Recorded data
---
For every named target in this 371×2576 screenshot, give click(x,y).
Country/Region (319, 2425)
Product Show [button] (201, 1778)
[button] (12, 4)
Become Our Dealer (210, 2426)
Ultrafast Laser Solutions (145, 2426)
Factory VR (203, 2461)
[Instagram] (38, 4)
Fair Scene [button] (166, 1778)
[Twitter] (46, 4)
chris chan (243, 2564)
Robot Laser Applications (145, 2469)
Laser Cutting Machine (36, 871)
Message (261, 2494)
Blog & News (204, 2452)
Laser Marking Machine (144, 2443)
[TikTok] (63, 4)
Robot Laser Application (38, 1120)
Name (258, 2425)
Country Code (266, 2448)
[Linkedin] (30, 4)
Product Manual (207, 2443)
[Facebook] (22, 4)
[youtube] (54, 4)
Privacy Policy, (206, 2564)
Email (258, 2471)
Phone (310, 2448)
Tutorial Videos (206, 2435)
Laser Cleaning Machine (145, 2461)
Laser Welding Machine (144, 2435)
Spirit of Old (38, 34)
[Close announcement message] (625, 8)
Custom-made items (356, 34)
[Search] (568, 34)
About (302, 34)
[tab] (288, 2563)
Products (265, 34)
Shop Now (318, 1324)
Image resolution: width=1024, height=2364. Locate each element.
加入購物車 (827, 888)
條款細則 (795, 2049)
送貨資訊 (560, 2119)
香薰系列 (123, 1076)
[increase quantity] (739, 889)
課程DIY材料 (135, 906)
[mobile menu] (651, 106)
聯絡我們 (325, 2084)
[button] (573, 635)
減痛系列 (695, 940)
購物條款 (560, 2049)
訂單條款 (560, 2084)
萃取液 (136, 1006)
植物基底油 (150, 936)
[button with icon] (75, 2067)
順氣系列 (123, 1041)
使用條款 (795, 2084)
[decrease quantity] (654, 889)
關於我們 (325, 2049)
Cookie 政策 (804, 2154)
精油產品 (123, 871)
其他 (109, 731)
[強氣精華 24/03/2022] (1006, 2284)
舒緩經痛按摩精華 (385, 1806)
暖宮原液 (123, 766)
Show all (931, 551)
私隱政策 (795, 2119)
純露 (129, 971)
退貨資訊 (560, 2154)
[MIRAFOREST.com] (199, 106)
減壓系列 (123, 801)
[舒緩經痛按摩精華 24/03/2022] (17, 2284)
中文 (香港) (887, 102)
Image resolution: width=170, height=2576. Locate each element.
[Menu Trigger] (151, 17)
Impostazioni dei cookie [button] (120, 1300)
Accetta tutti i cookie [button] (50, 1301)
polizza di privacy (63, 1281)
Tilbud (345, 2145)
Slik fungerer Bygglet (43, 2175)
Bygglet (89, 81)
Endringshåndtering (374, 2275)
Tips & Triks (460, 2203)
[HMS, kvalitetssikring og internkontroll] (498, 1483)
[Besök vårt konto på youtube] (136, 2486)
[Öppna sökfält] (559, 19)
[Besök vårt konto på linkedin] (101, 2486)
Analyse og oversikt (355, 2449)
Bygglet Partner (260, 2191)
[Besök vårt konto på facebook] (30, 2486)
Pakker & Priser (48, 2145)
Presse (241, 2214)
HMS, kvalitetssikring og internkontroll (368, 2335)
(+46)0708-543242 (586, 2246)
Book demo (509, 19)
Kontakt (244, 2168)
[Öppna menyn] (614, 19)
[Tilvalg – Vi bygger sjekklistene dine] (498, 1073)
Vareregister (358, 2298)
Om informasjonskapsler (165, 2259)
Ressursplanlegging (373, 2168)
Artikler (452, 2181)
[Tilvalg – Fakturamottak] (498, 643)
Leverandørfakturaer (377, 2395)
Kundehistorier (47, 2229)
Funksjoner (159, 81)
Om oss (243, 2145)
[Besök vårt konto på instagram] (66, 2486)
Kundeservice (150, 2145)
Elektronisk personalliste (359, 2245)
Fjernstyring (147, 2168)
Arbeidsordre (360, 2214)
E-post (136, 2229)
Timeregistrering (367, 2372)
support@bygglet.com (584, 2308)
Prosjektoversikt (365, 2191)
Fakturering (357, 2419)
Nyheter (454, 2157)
---
Starting with the first line of the entries, transcribe every line up to and including the one with "[MIRAFOREST.com] (199, 106)".

Task response
For every named target in this 371×2576 screenshot, give click(x,y).
Country/Region (319, 2425)
Product Show [button] (201, 1778)
[button] (12, 4)
Become Our Dealer (210, 2426)
Ultrafast Laser Solutions (145, 2426)
Factory VR (203, 2461)
[Instagram] (38, 4)
Fair Scene [button] (166, 1778)
[Twitter] (46, 4)
chris chan (243, 2564)
Robot Laser Applications (145, 2469)
Laser Cutting Machine (36, 871)
Message (261, 2494)
Blog & News (204, 2452)
Laser Marking Machine (144, 2443)
[TikTok] (63, 4)
Robot Laser Application (38, 1120)
Name (258, 2425)
Country Code (266, 2448)
[Linkedin] (30, 4)
Product Manual (207, 2443)
[Facebook] (22, 4)
[youtube] (54, 4)
Privacy Policy, (206, 2564)
Email (258, 2471)
Phone (310, 2448)
Tutorial Videos (206, 2435)
Laser Cleaning Machine (145, 2461)
Laser Welding Machine (144, 2435)
Spirit of Old (38, 34)
[Close announcement message] (625, 8)
Custom-made items (356, 34)
[Search] (568, 34)
About (302, 34)
[tab] (288, 2563)
Products (265, 34)
Shop Now (318, 1324)
Image resolution: width=1024, height=2364. Locate each element.
加入購物車 (827, 888)
條款細則 (795, 2049)
送貨資訊 (560, 2119)
香薰系列 (123, 1076)
[increase quantity] (739, 889)
課程DIY材料 (135, 906)
[mobile menu] (651, 106)
聯絡我們 (325, 2084)
[button] (573, 635)
減痛系列 (695, 940)
購物條款 (560, 2049)
訂單條款 (560, 2084)
萃取液 (136, 1006)
植物基底油 (150, 936)
[button with icon] (75, 2067)
順氣系列 (123, 1041)
使用條款 (795, 2084)
[decrease quantity] (654, 889)
關於我們 (325, 2049)
Cookie 政策 (804, 2154)
精油產品 (123, 871)
其他 (109, 731)
[強氣精華 24/03/2022] (1006, 2284)
舒緩經痛按摩精華 (385, 1806)
暖宮原液 (123, 766)
Show all (931, 551)
私隱政策 (795, 2119)
純露 (129, 971)
退貨資訊 (560, 2154)
[MIRAFOREST.com] (199, 106)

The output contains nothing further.